The takeaway: strong AI visibility is unlikely to come from one tactic applied in isolation. Content that is clear, well-cited, evidence-rich, and includes relevant expert quotes performs better than content optimized on any single dimension.

GEO (AEO) Can Level the Playing Field for Smaller Businesses and Publishers

Perhaps the most surprising finding that comes from this paper, where the researchers optimized all competing sources for a query simultaneously. The results show a stark difference in how GEO affects sites based on their original search engine ranking:

Original Search Rank	Cite Sources	Quotation Addition	Statistics Addition
Rank 1 (top)	-30.3%	-22.9%	-20.6%
Rank 2	+2.5%	-7.0%	-3.9%
Rank 3	+20.4%	+3.5%	+8.1%
Rank 4	+15.5%	+25.1%	+10.0%
Rank 5 (lowest)	+115.1%	+99.7%	+97.9%

Source: Aggarwal et al. (2024), Table 2. Relative improvement in AI visibility by original SERP rank.

A fifth-ranked website, typically starved for traffic in traditional search, saw a 115.1% increase in AI visibility from Cite Sources alone. Meanwhile the top-ranked site lost 30.3% of its AI response share in the same scenario. The paper's explanation is that traditional search heavily weights off-page signals like backlinks, which favor large incumbents. Generative engines condition on content quality directly, which means well-structured, well-cited content can compete regardless of domain authority.

This does not eliminate the need for traditional SEO. Sources must still be retrieved before they can be cited. But once in the retrieval set, GEO methods can significantly change which sources the model draws on most heavily.

Real-World Validation on Perplexity.ai

Beyond their controlled setup, the researchers validated the top methods on Perplexity.ai using 200 real queries. The results held up: Quotation Addition improved position-adjusted visibility by 22% over baseline, Statistics Addition improved the subjective impression metric by 37%, and keyword stuffing came in 10% below the unoptimized baseline. The pattern is consistent across both environments, suggesting these strategies generalize and are not artifacts of the researchers' specific experimental setup.

Limitations to Keep in Mind

The researchers are transparent about what the study does and does not prove:

The methods were tested on two generative engines.

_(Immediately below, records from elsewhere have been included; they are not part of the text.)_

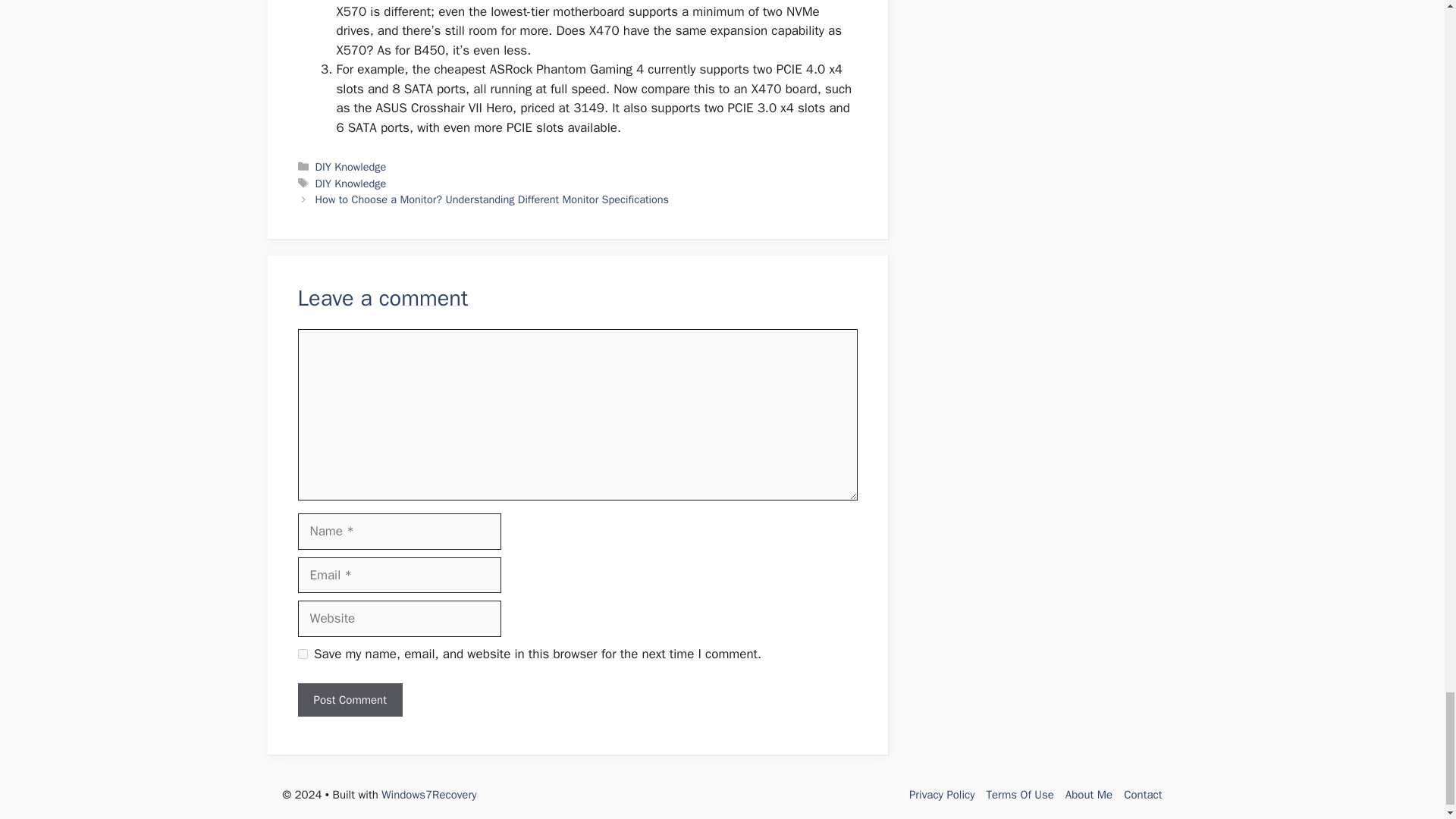
DIY Knowledge (351, 166)
yes (302, 654)
Privacy Policy (941, 794)
Windows7Recovery (428, 794)
Post Comment (349, 700)
Post Comment (349, 700)
DIY Knowledge (351, 183)
Terms Of Use (1020, 794)
About Me (1088, 794)
Given the description of an element on the screen output the (x, y) to click on. 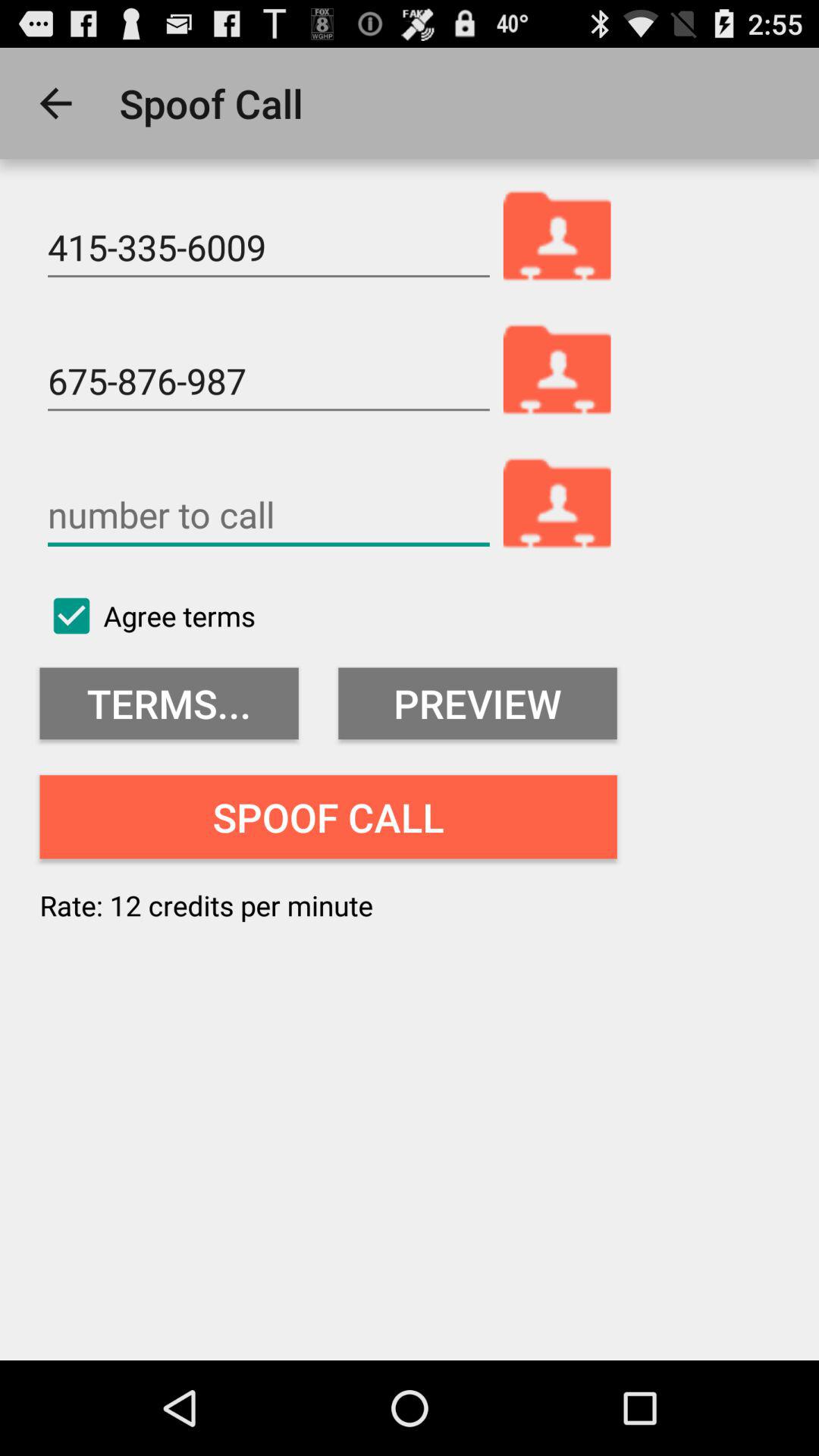
swipe to terms... item (168, 703)
Given the description of an element on the screen output the (x, y) to click on. 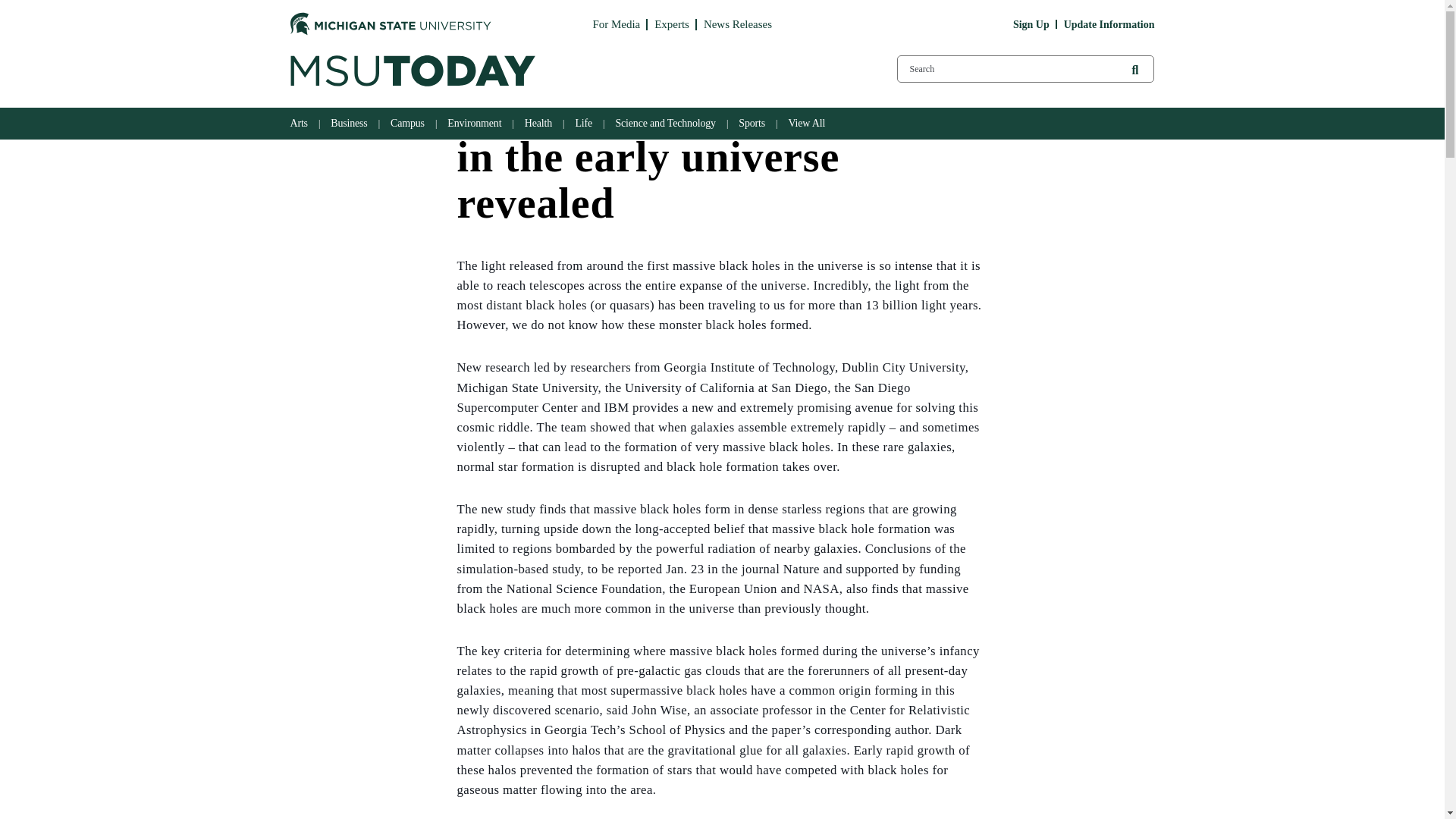
Sign Up (1031, 24)
Health (540, 123)
News Releases (737, 24)
Michigan State University (389, 23)
Life (584, 123)
Science and Technology (666, 123)
Experts (670, 24)
Sports (754, 123)
View All (808, 123)
Campus (409, 123)
Given the description of an element on the screen output the (x, y) to click on. 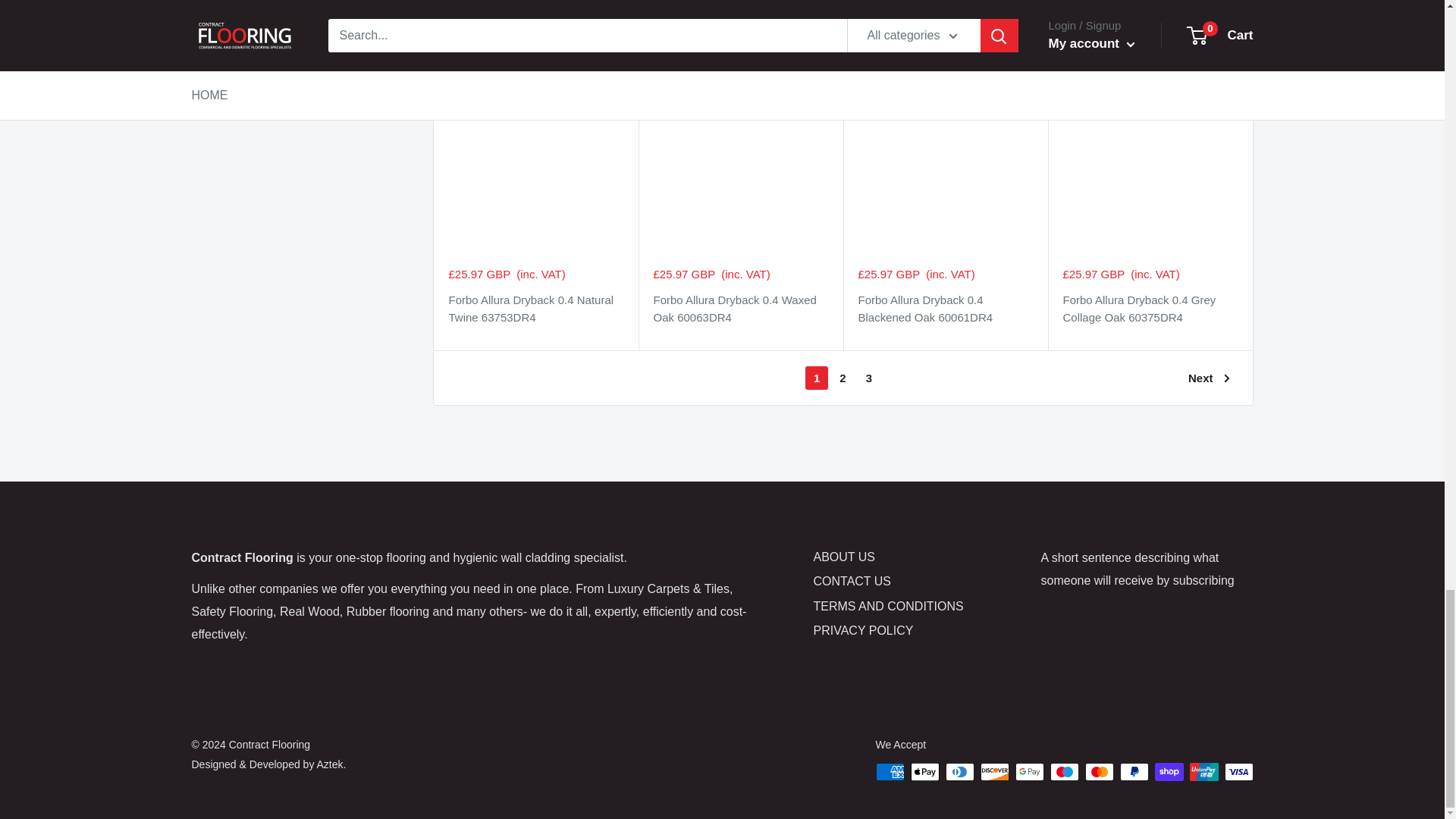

Results may not transfer identically to every AI search system, and the field is evolving quickly.
The paper measures visibility inside AI-generated responses, not downstream outcomes like traffic or conversions. Higher citation share is likely valuable, but the commercial link is not directly measured here.
The study did not measure how GEO-driven content changes affect traditional search rankings, though the authors note that textual modifications are unlikely to affect off-page signals like backlinks.
GEO-bench may need ongoing updates as real-world query patterns evolve.

The Bottom Line

This is one of the most rigorous empirical studies published on what drives visibility inside AI-generated search responses. The core message: AEO, GEO, or AI search rewards citation-worthiness, not keyword density. Content that gets cited in AI answers is specific, well-sourced, clearly written, and evidence-rich. Content that does not get cited is vague, repetitive, and hard for a language model to attribute with confidence.

The most important mindset shift is this: your content is no longer just a destination for human readers. In a world where AI agents research on behalf of users, your content functions as a data source for machines as much as an experience for people. Businesses that build their content with that dual audience in mind are the ones that will show up in the answers their customers are already getting from AI.